Task requirements :: Convert the records starting at the line that contains "Where should I" and ending at the line that contains "point(439,945)" into a Markdown table with the columns Row and Record text. Skip blank lines and leave the pictures out.

Given data ::
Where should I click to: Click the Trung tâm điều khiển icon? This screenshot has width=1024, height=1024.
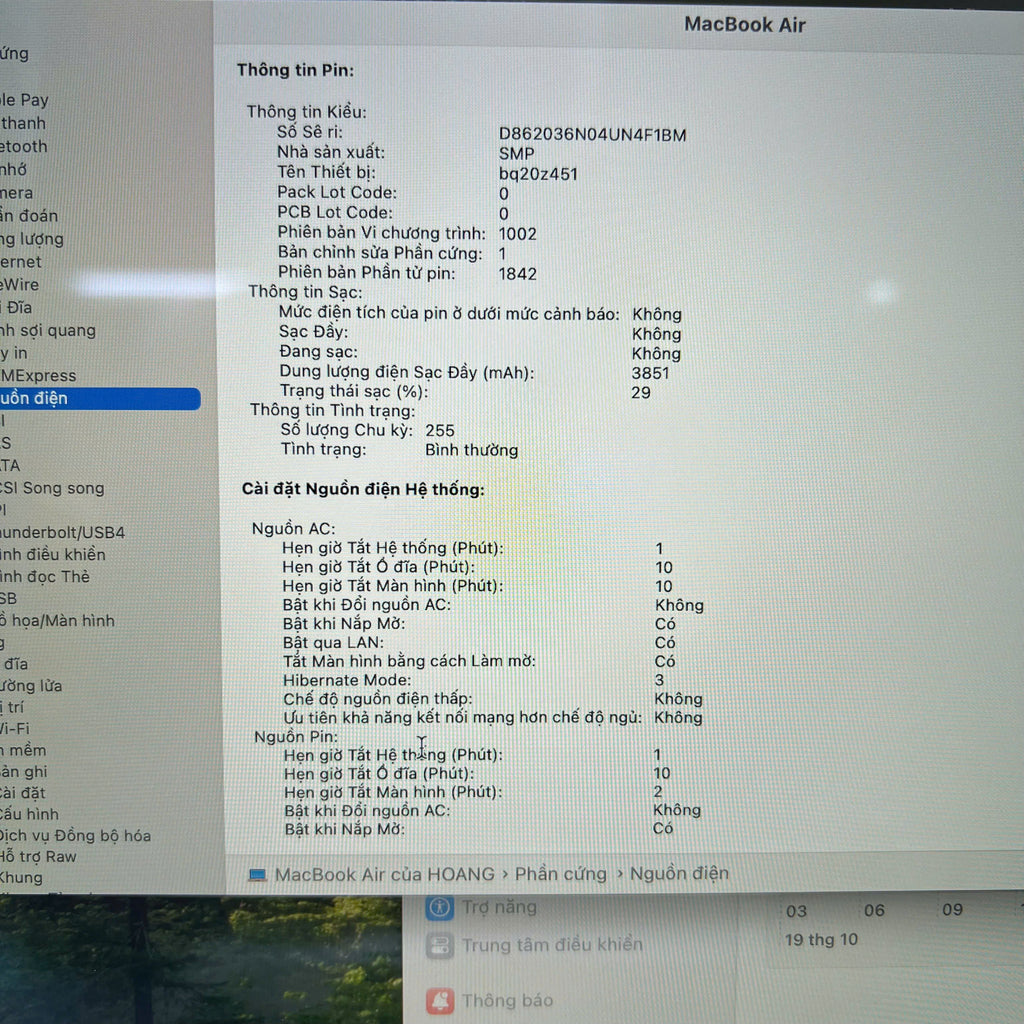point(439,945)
...
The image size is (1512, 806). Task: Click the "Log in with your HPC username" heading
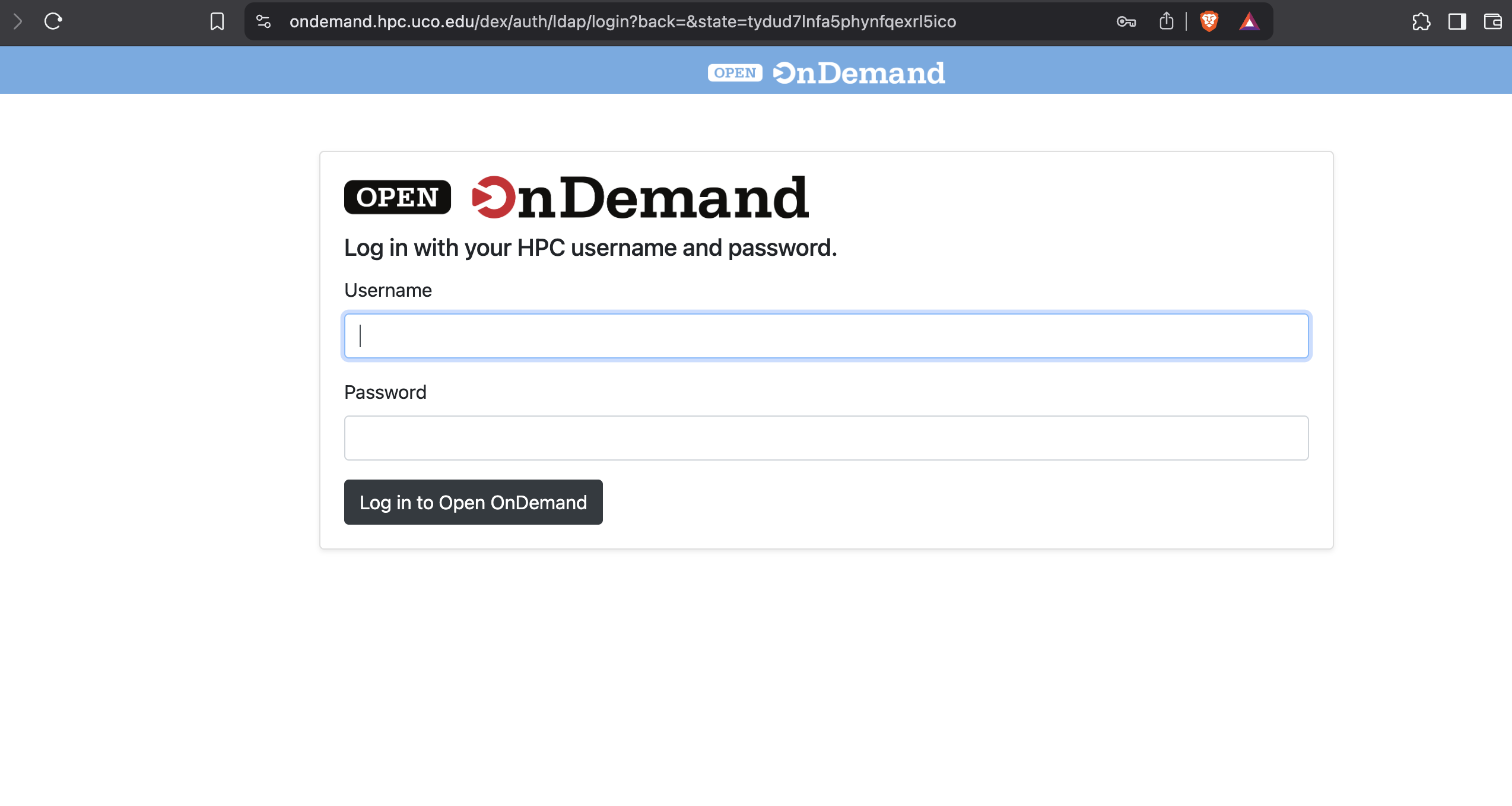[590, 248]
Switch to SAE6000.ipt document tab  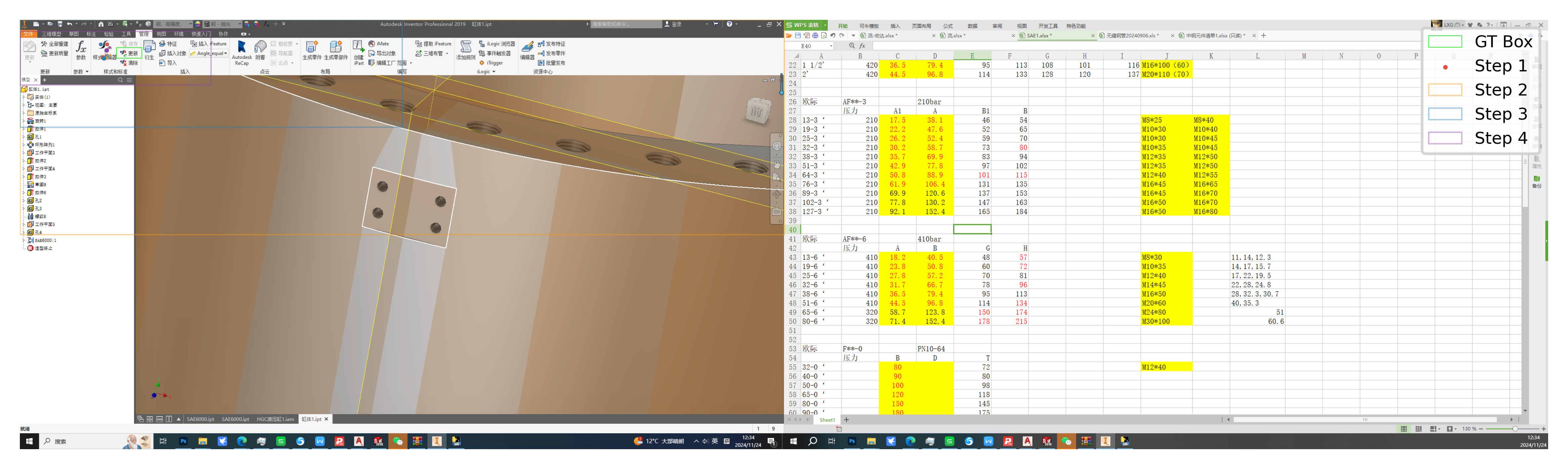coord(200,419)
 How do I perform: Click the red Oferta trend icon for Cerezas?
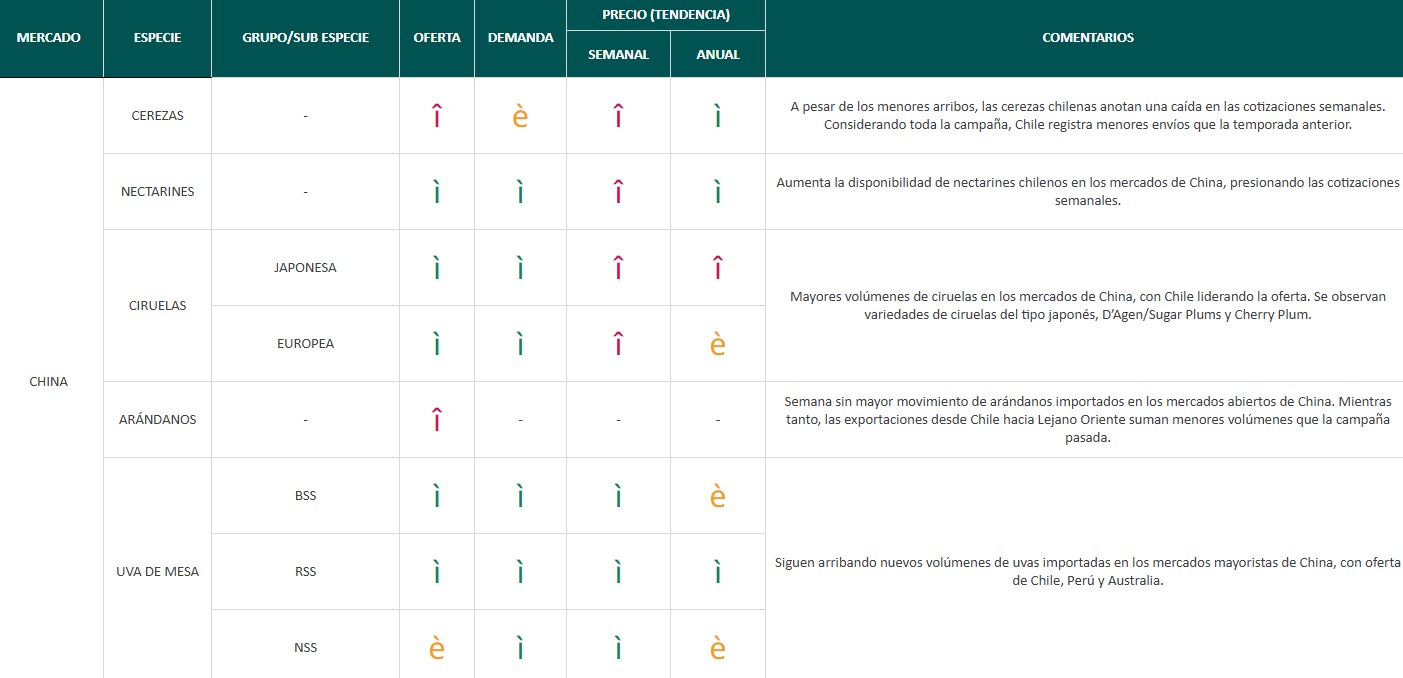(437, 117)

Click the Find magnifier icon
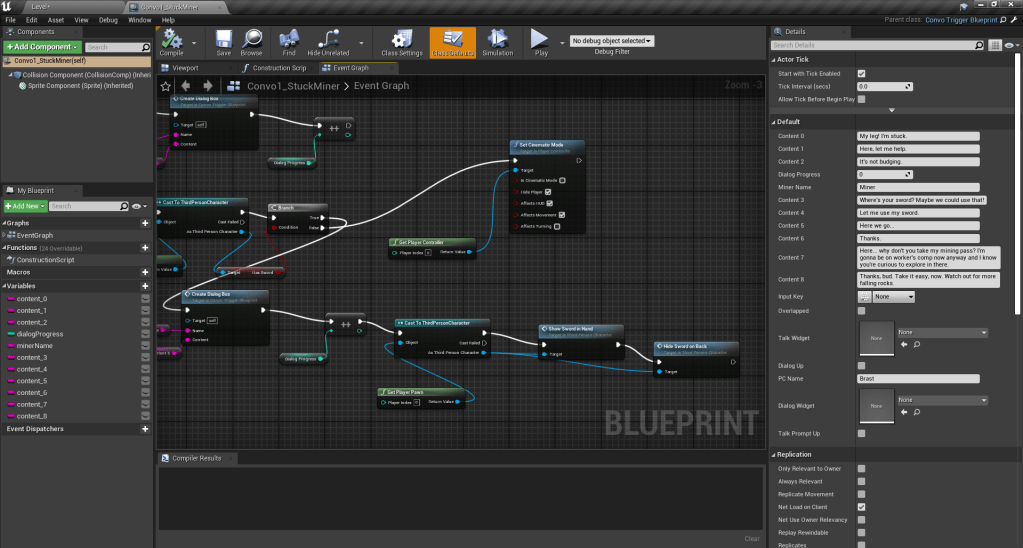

Result ::
| Row | Record text |
|---|---|
| 1 | Where should I click to: Click the Trung tâm điều khiển icon? This screenshot has width=1024, height=1024. |
| 2 | point(439,945) |